> _DATA SHOWN_:

§

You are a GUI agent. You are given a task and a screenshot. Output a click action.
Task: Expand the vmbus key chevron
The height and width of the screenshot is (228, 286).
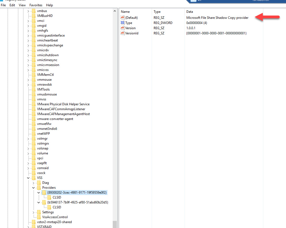coord(28,11)
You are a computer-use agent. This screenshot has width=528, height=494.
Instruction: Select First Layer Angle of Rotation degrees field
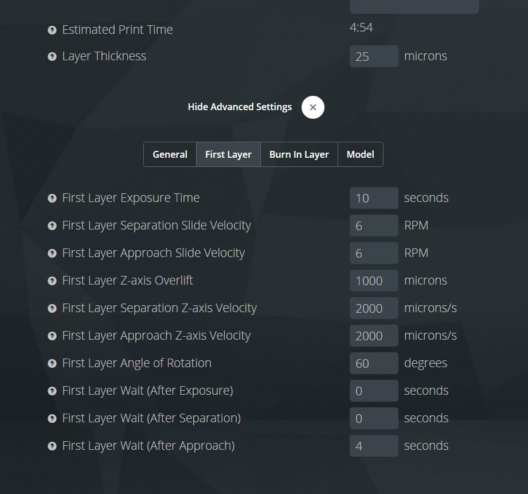(374, 363)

§

> _PROBLEM STATEMENT_:
Gather every line of the records that contains the string "height" and copy each one out.

> _OUTPUT_:
The height and width of the screenshot is (228, 286).
You are a computer-use agent. This screenshot has width=528, height=494.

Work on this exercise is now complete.